Frankfurt/Zürich. Im Rennen um die Übernahme der Mailänder Börse kämpft die Deutsche Börse um die Gunst der italienischen Behörden. Diese haben am Ende das letzte Wort in der Frage, wer den Zuschlag für die Tochter des britischen Börsenbetreibers LSE erhält.

Die Deutschen hätten der Borsa Italiana im Fall einer Übernahme weitgehende Selbstständigkeit zugesichert, sagten mit der Sache vertraute Personen. Neben der Deutschen Börse haben auch die Schweizer Börse SIX sowie die Mehrländerbörse Euronext Angebote gelegt.

Die Deutsche Börse sei in Gesprächen mit einem italienischen Partner über ein Gemeinschaftsunternehmen, um Borsa Italiana zu übernehmen, erläuterten Insider. Der Regierung in Rom versprach sie einen Sitz in ihrem Aufsichtsrat. Zudem sagte sie zu, dass die Mailänder Börse weiterhin von einem Italiener geführt werden solle. Die Frankfurter lehnten einen Kommentar ab.

Schweizer Charme

Auch die Schweizer fahren eine Charmeoffensive, um grünes Licht aus Rom zu bekommen. SIX-Chef Jos Dijsselhof sagte der italienischen Zeitung „Corriere della Sera“, er sei bereit, einen italienischen Partner „signifikant“ einzubeziehen. Zudem bot er italienischen Vertretern Sitze im Verwaltungsrat und in der Geschäftsleitung von SIX an. Man sei bereit, bei der Ausgestaltung der Führungsstrukturen die Interessen der Regierung in Rom und des ganzen Landes zu berücksichtigen.

Bereits am Wochenende hatte die italienische Nachrichtenagentur Ansa berichtet, dass der Schweizer Börsenbetreiber bei einer möglichen Übernahme ähnlich verfahren würde wie bei der kürzlich vollzogenen Übernahme der Madrider Börse Bolsas y Mercados Españoles (BME) im Juni. Man würde der Mailänder Börse also Autonomie gewähren, am Management festhalten und den Namen belassen. Angeblich hat SIX das höchste Angebot vorgelegt. Der Wert der Borsa Italiana wird auf drei bis vier Mrd. Euro geschätzt.

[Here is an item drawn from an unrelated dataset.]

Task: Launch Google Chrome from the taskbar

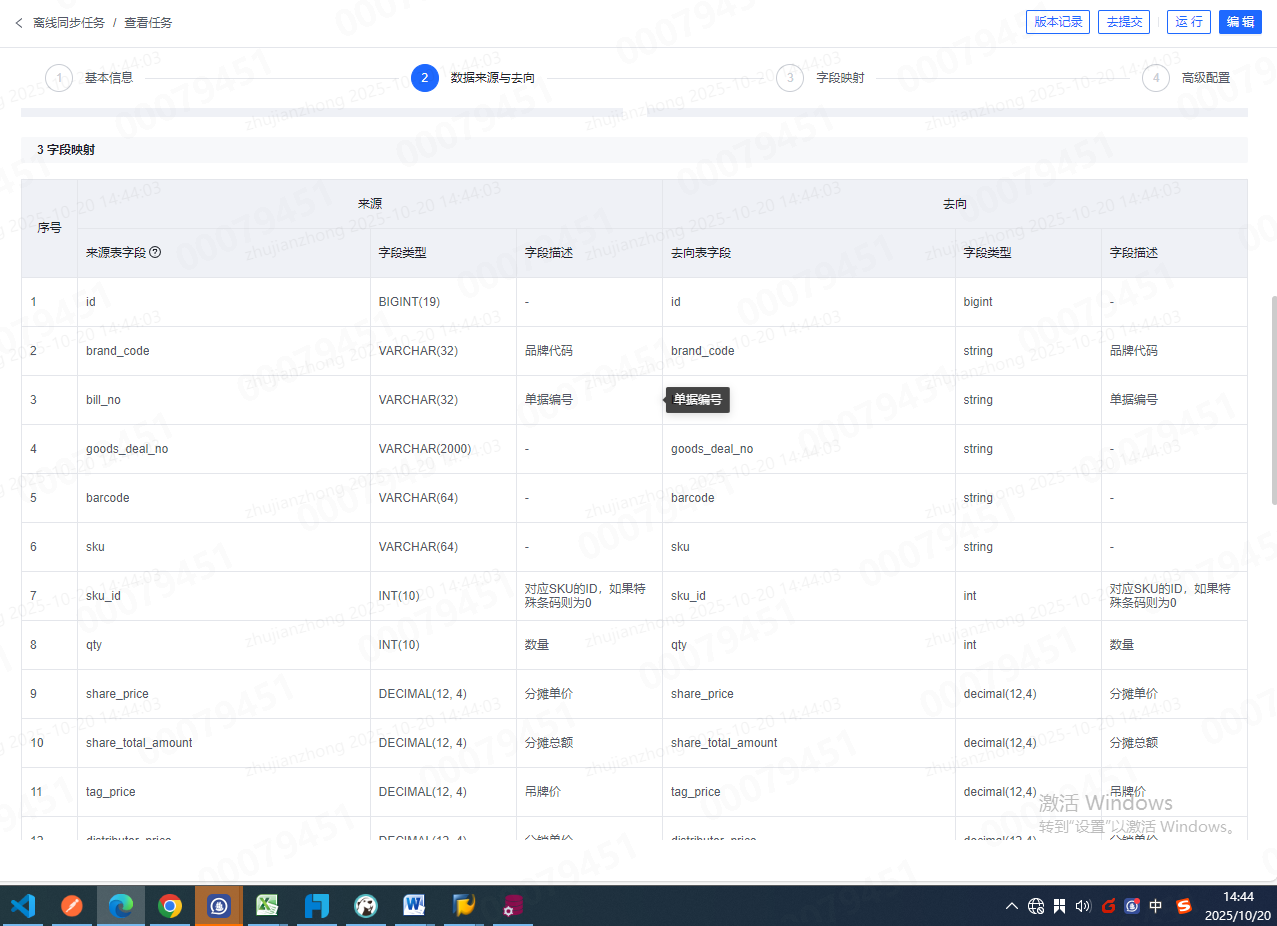Action: click(x=170, y=906)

Euronext bietet bereits offiziell gemeinsam mit der italienischen Staatsbank Cassa Depositi e Prestiti und dem italienischen Institut Intesa Sanpaolo für die Borsa Italiana. Insider sagten, die Regierung in Rom sei sehr daran interessiert, dass Euronext die Oberhand gewinne, da sie ein Mitspracherecht bei der zukünftigen Strategie und beim Management der Borsa Italiana anstrebe.

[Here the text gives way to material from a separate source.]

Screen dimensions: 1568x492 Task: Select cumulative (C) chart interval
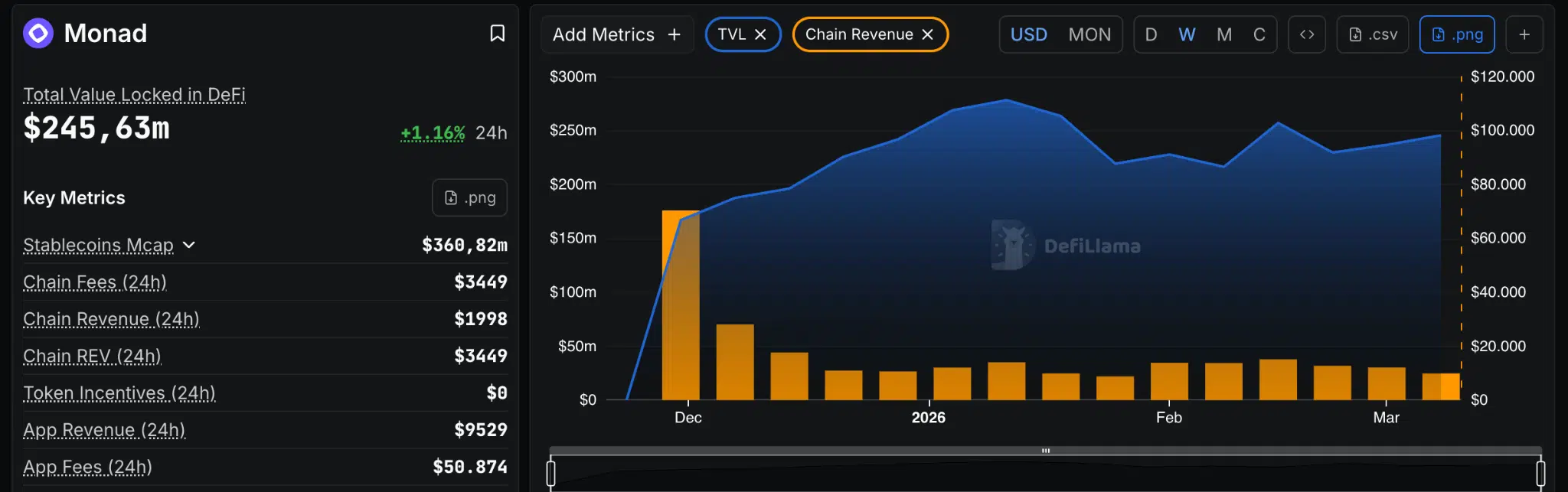coord(1259,34)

Italiens Finanzminister Roberto Gualtieri habe sich in der vergangenen Woche bei einem privaten Treffen in Rom mit Euronext-Chef Stéphane Boujnah über die Zukunft der Mailänder Börse ausgetauscht.

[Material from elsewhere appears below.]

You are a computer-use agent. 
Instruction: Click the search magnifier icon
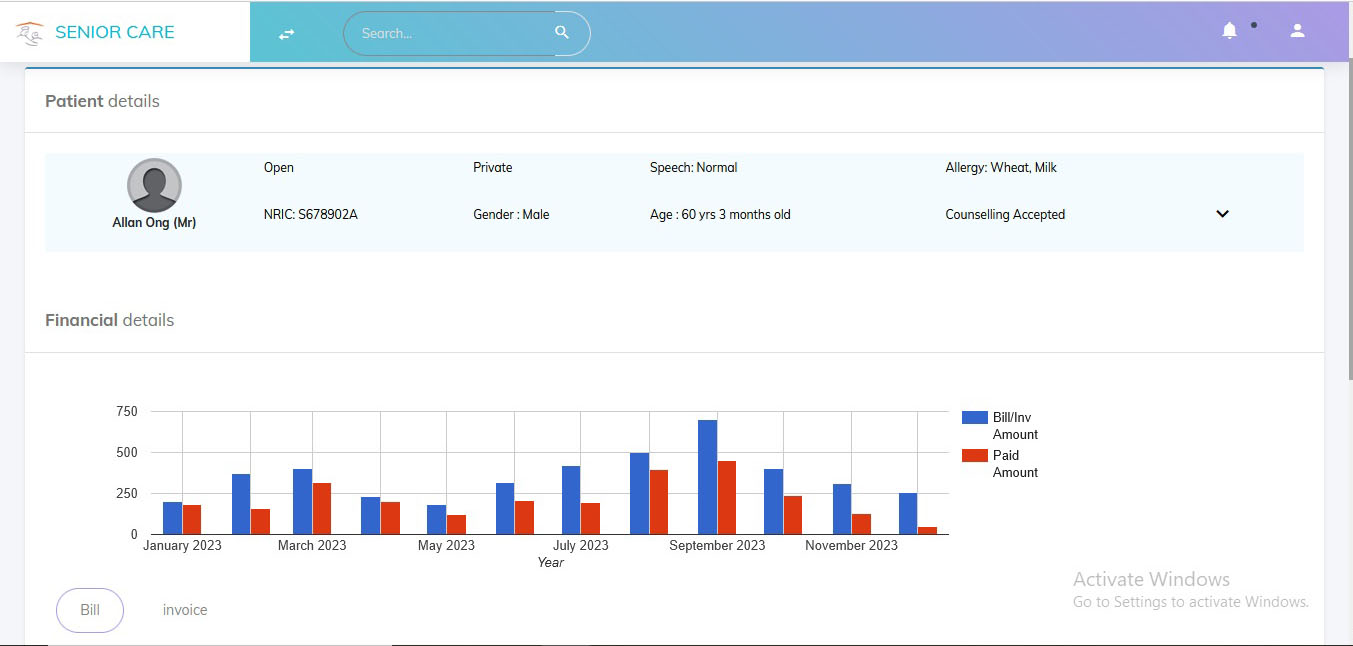tap(562, 33)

Laut der Nachrichtenagentur Bloomberg hat Euronext ein Angebot in Höhe von ungefähr 3,5 bis 4 Milliarden gelegt.

LSE muss verkaufen

Der britische Börsenbetreiber LSE muss die Tochter in Mailand zumindest zum Teil verkaufen, um von der EU-Wettbewerbsbehörde grünes Licht für die 27 Milliarden Dollar (22,8 Milliarden Euro) teure Übernahme des Datenanbieters Refinitiv zu bekommen. Refinitiv ist ein Gemeinschaftsunternehmen vom US-Investor Blackstone und dem Datenanbieter Thomson Reuters. (ag.)